Work request:
Reproduce all entries below verbatim. Skip the pictures.

Screenshot grounding data:
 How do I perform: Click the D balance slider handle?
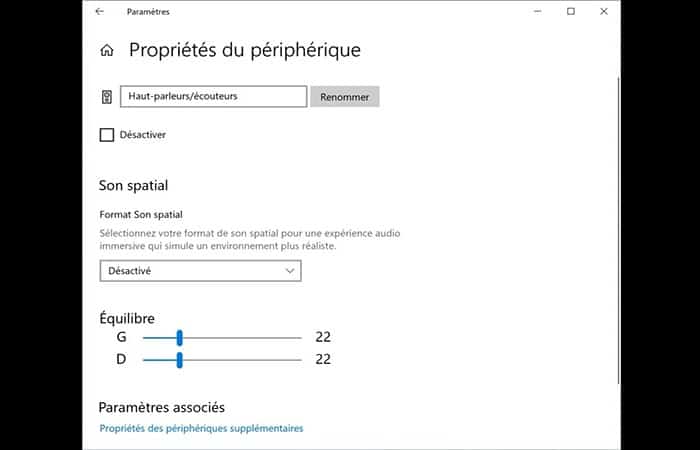point(179,359)
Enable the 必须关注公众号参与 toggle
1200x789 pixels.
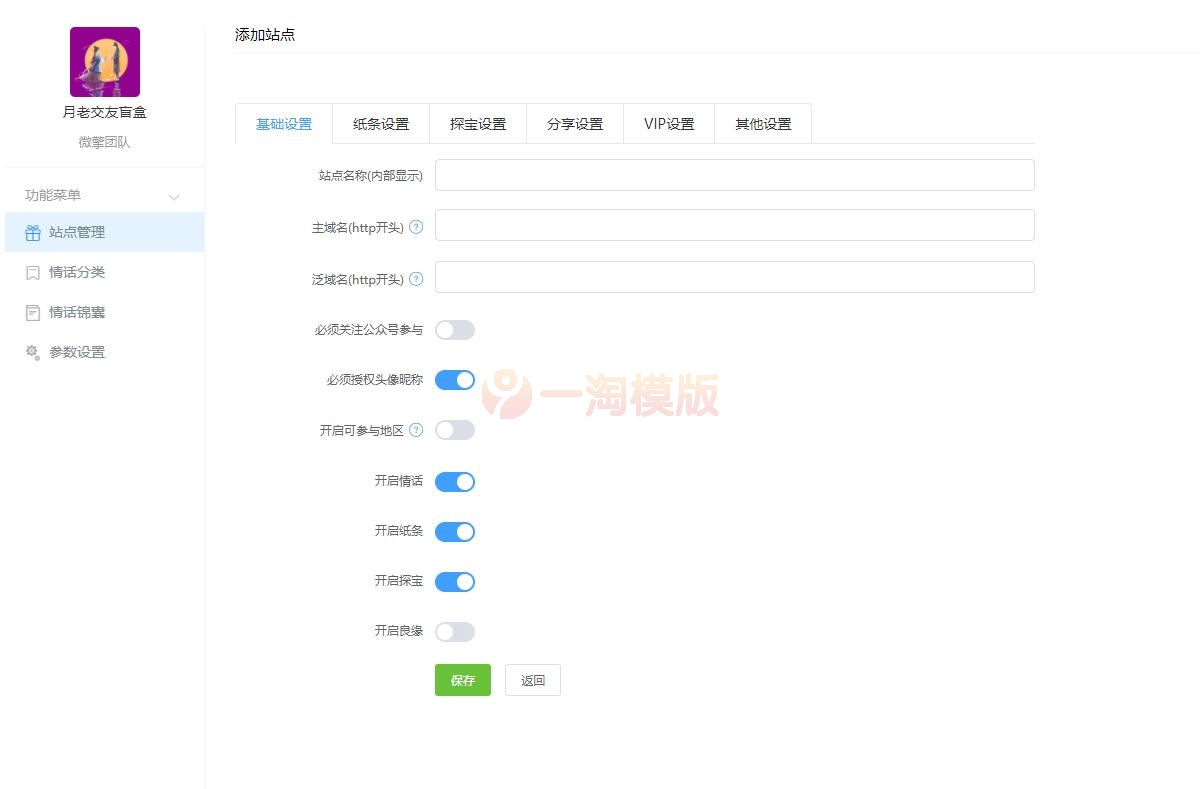(455, 329)
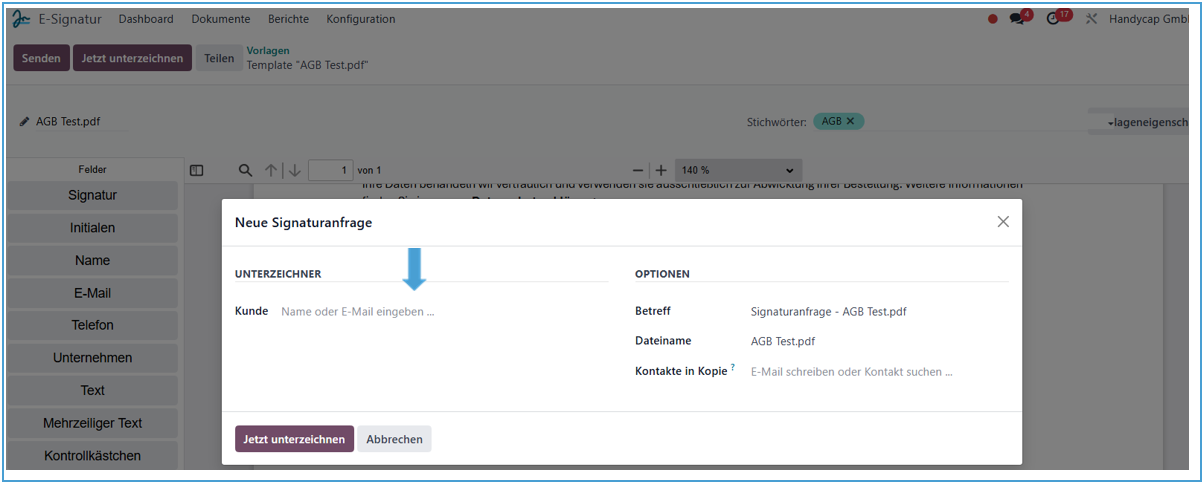Close the Neue Signaturanfrage dialog
1204x483 pixels.
pyautogui.click(x=1003, y=222)
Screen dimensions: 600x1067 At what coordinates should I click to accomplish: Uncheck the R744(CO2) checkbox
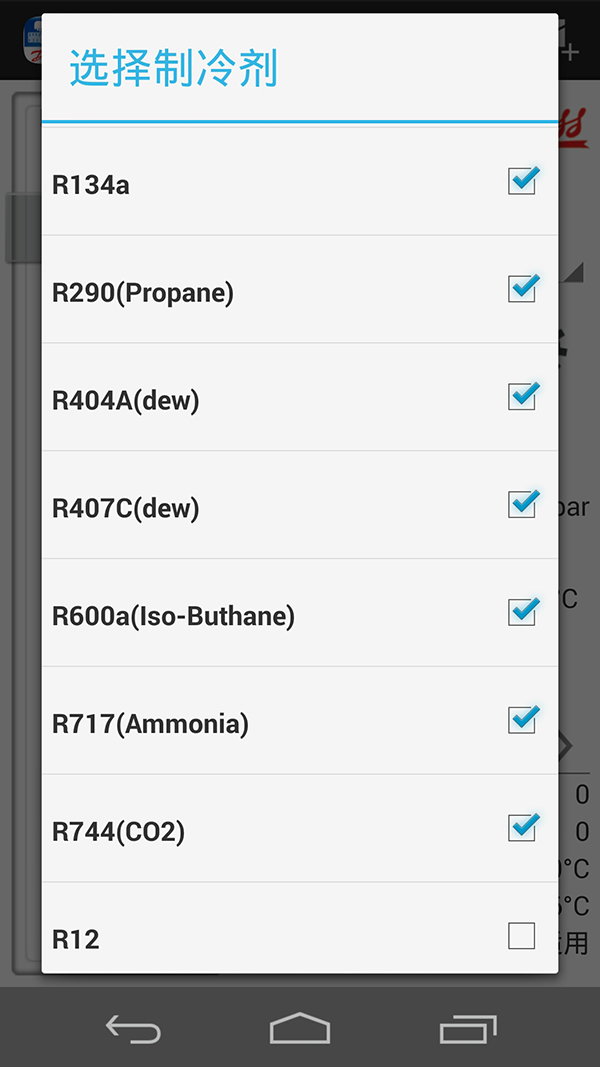(x=522, y=827)
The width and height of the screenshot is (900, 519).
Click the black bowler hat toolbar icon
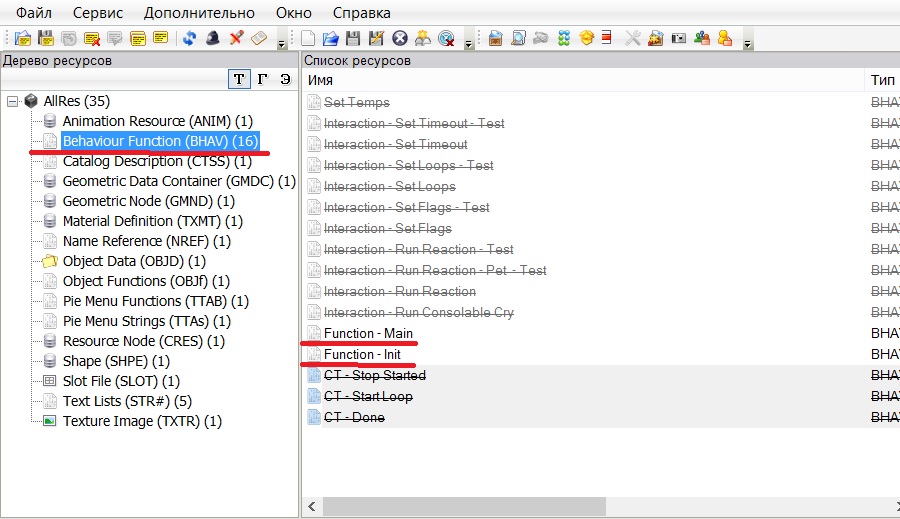[x=212, y=38]
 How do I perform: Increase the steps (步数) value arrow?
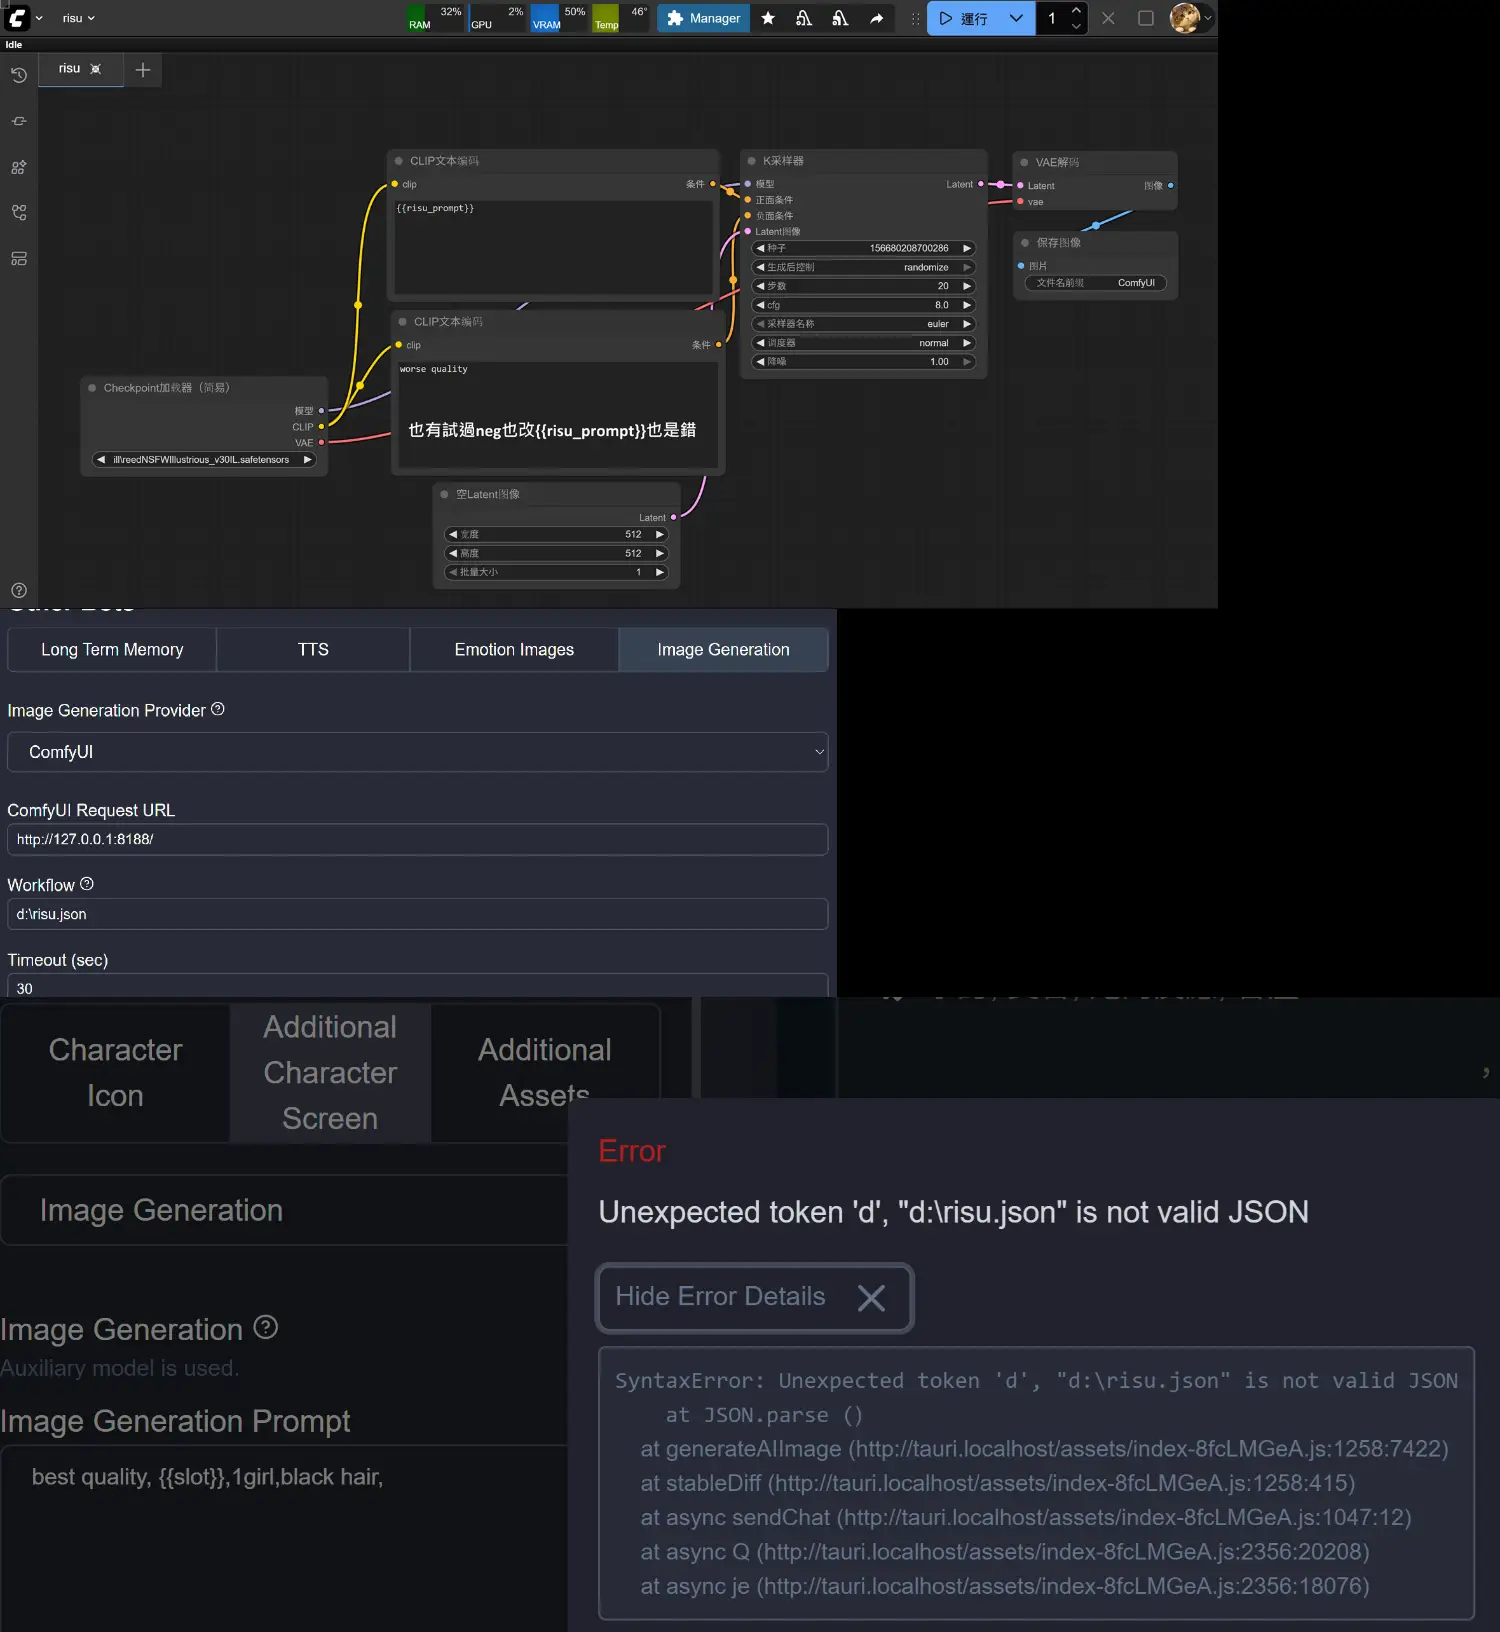967,286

Solved problem:
 How do I perform: Click the D balance slider handle?
point(179,359)
Enable the 必须关注公众号参与 toggle
1200x789 pixels.
(455, 329)
Close the Neue Signaturanfrage dialog
1204x483 pixels.
pyautogui.click(x=1003, y=222)
Screen dimensions: 600x1067 At what coordinates should I click to accomplish: Uncheck the R744(CO2) checkbox
(x=522, y=827)
The width and height of the screenshot is (900, 519).
Click the black bowler hat toolbar icon
[x=212, y=38]
 How do I perform: Increase the steps (步数) value arrow?
967,286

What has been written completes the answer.